Work order 1
Answer these questions from the passage on UDLA militant violence:
(a) To which community did Birguram belong?
(b) In which district is the Dullavcherra Tea Estate located?
(c) On what date did UDLA militants attack the hamlets of Bagmara, Banglabasa and the others?
Work order 2
Render this sentence from the passage on UDLA militant violence in Spanish: "September 18, 2010: UDLA militants attacked the managerial staff of Dullavcherra Tea Estate in Karimganj District, killing two employees."
Work order 3
Write out the passage on UDLA militant violence word for word, from "Despite significant losses, UDLA" to "District in Mizoram.".

+++ Selected extract

Despite significant losses, UDLA and its splinter groups continue to operate and, over the past two years, UDLA alone has been involved in the killing of at least three civilians in two separate incidents:
July 17, 2011: Suspected UDLA militants shot dead a member of the Bru community, identified as Birguram, branding him a Police informer, in Thinglian village of Kolasib District in Mizoram.
September 18, 2010: UDLA militants attacked the managerial staff of Dullavcherra Tea Estate in Karimganj District, killing two employees.
Meanwhile, on September 8, 2011, UDLA militants attacked the hamlets of Bagmara, Banglabasa, Gandacherra, Baruncherra, Haticherra, Harincherra, Sontila and Jhumtila, forcing people of their own tribe to flee or shift to other places. The Bru militants have been moving about in this area, threatening people to leave the places, possibly to sanitize their own safe havens in the forests.

++++++
+++ Dataset excerpts

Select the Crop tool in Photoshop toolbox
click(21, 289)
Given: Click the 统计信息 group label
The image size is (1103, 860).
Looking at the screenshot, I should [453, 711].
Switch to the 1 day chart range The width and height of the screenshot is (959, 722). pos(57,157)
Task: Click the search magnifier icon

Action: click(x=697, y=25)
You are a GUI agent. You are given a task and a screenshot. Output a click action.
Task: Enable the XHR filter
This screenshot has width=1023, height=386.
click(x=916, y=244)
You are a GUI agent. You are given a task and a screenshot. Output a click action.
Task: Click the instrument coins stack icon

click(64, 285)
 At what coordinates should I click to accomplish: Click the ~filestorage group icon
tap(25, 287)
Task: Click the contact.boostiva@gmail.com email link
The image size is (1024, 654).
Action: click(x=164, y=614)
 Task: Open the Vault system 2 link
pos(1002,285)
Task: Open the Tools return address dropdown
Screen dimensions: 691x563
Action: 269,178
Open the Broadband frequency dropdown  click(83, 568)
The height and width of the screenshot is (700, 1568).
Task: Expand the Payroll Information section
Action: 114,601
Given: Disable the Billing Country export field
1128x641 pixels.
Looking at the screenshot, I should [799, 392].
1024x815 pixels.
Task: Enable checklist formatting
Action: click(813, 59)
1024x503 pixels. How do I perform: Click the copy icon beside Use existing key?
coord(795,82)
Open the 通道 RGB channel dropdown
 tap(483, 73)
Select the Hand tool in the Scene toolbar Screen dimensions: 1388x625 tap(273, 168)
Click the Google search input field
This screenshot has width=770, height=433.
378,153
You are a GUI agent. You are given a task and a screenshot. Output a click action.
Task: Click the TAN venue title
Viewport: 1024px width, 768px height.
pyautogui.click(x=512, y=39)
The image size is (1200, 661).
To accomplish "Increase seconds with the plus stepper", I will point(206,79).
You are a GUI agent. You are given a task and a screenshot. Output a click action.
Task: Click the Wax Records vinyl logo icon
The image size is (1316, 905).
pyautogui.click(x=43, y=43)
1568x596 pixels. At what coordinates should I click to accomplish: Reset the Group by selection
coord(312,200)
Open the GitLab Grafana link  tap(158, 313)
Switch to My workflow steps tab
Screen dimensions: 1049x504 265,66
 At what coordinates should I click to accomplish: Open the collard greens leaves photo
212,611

++++++

Exercise solution 1
(a) The Bru community
(b) Karimganj District
(c) September 8, 2011

Exercise solution 2
18 de septiembre de 2010: militantes del UDLA atacaron al personal directivo de la finca de té Dullavcherra, en el distrito de Karimganj, y mataron a dos empleados.

Exercise solution 3
Despite significant losses, UDLA and its splinter groups continue to operate and, over the past two years, UDLA alone has been involved in the killing of at least three civilians in two separate incidents:
July 17, 2011: Suspected UDLA militants shot dead a member of the Bru community, identified as Birguram, branding him a Police informer, in Thinglian village of Kolasib District in Mizoram.